> [SÉLECTION]:

Dessin de Siné et Jiho, Siné Hebdo du 17 juin 2009

 

Le développement d’Internet ces dernières années a considérablement modifié la presse dans son ensemble, et bien entendu les conditions de réception de l’information par le lecteur. Avec la mise à disposition quasiment en temps réel des événements via les sites internet des grands journaux qui s’est développée dans la lignée des radios d’info continue puis des télés du même genre, le traitement de l’information s’inscrit dans une immédiateté factuelle permanente. Internet permet l’adjonction de médias jusque-là réservés à d’autres supports, comme par exemple la vidéo, et enfin la multiplication des données. A contrario, la réduction de la taille des articles et la forte demande de réaction à chaud de « spécialistes », alors même que les faits demeurent encore à peine connus, induit une tendance plus grande encore à la mise en scène d’une information spectacle et peu fiable. Qu’en est-il de nos journaux satiriques ?

> [ENREGISTREMENTS]:
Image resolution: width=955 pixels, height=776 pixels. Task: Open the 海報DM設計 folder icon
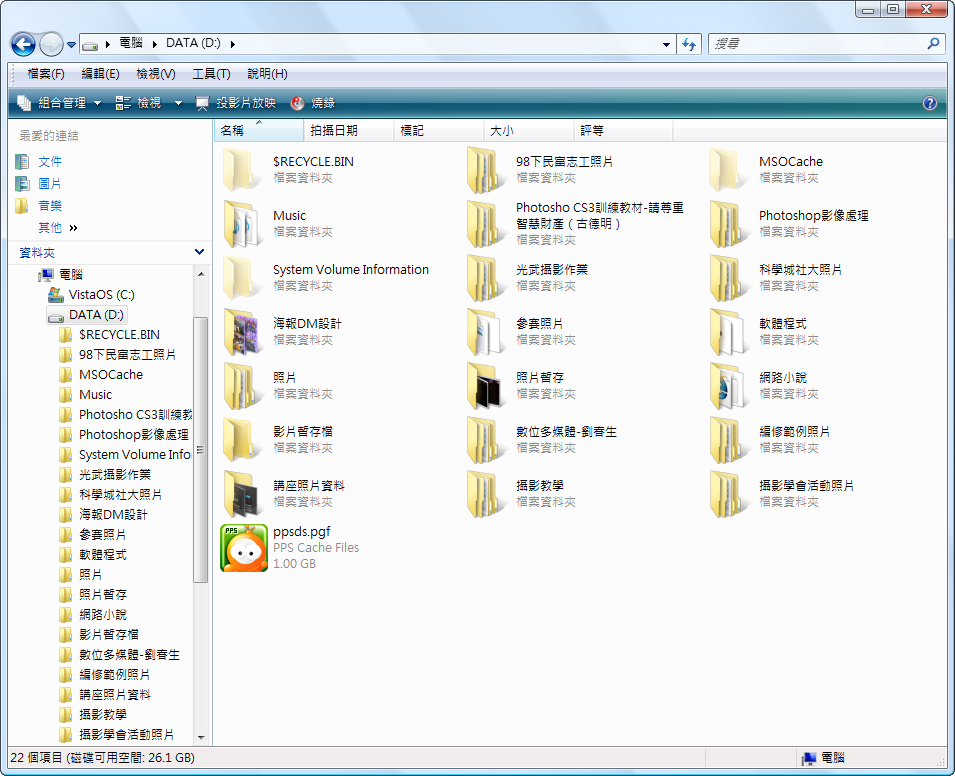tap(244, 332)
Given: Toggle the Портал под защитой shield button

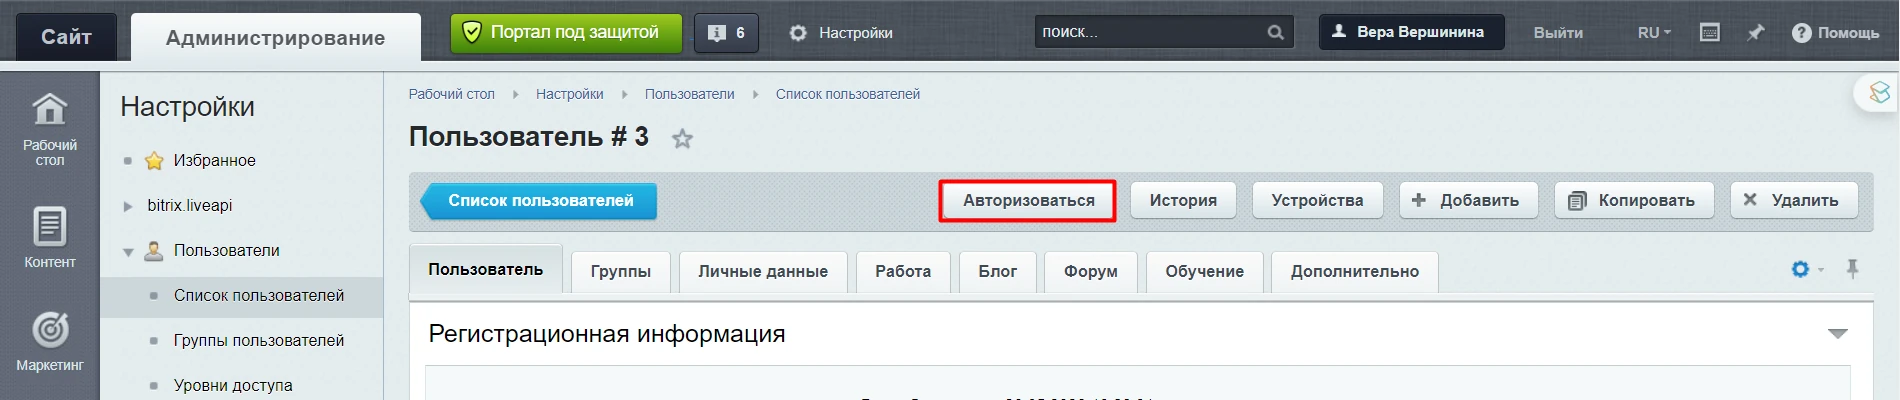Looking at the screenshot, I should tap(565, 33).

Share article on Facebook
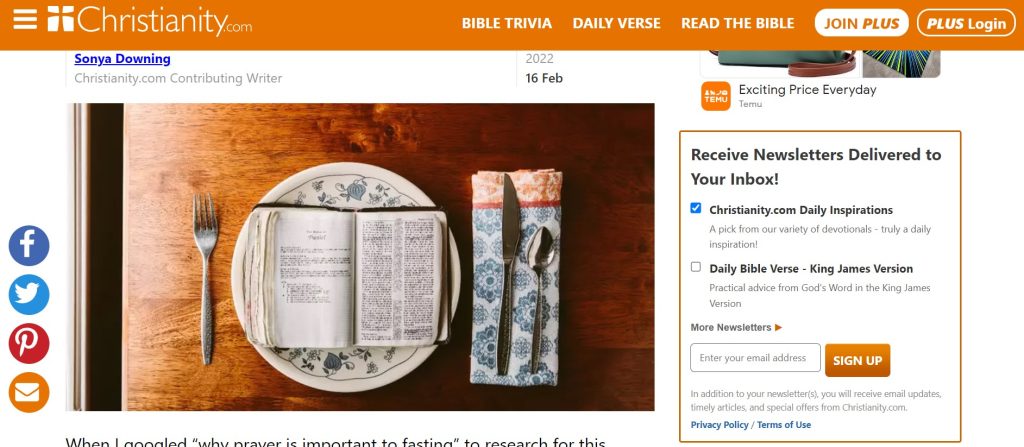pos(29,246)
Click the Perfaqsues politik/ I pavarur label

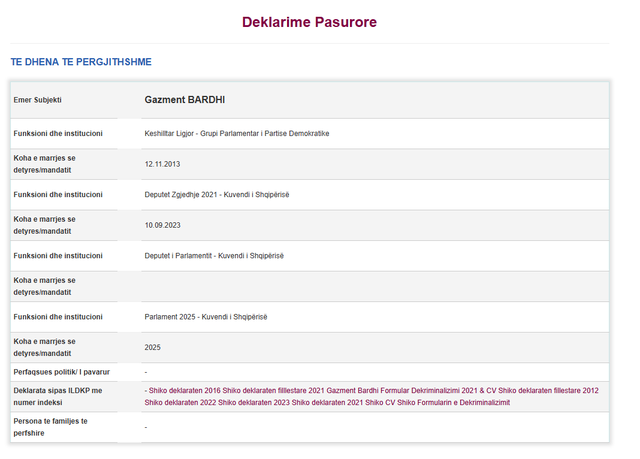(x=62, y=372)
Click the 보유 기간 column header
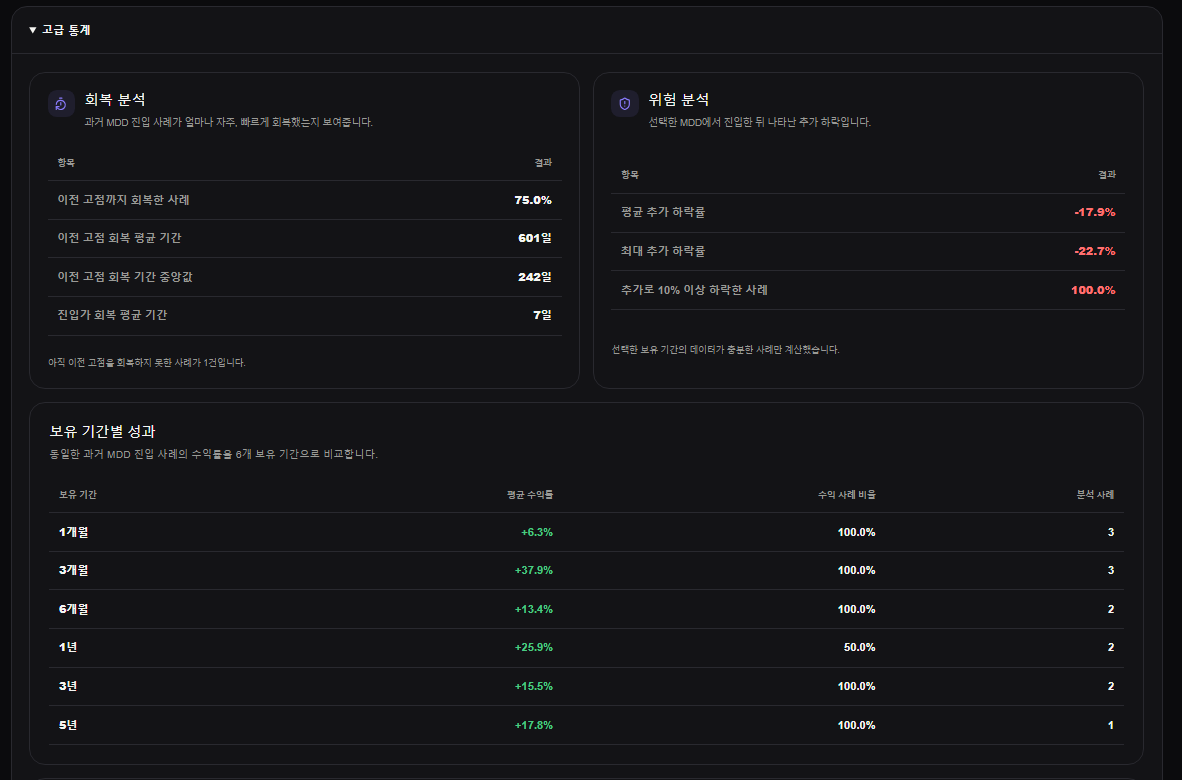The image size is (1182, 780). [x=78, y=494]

> [CONSIGNE]: Transcrivez à l'identique et en entier la sélection sur la presse à l'ère d'Internet, s'il vous plaît.

> [RÉPONSE RÉDIGÉE]:
Dessin de Siné et Jiho, Siné Hebdo du 17 juin 2009

 

Le développement d’Internet ces dernières années a considérablement modifié la presse dans son ensemble, et bien entendu les conditions de réception de l’information par le lecteur. Avec la mise à disposition quasiment en temps réel des événements via les sites internet des grands journaux qui s’est développée dans la lignée des radios d’info continue puis des télés du même genre, le traitement de l’information s’inscrit dans une immédiateté factuelle permanente. Internet permet l’adjonction de médias jusque-là réservés à d’autres supports, comme par exemple la vidéo, et enfin la multiplication des données. A contrario, la réduction de la taille des articles et la forte demande de réaction à chaud de « spécialistes », alors même que les faits demeurent encore à peine connus, induit une tendance plus grande encore à la mise en scène d’une information spectacle et peu fiable. Qu’en est-il de nos journaux satiriques ?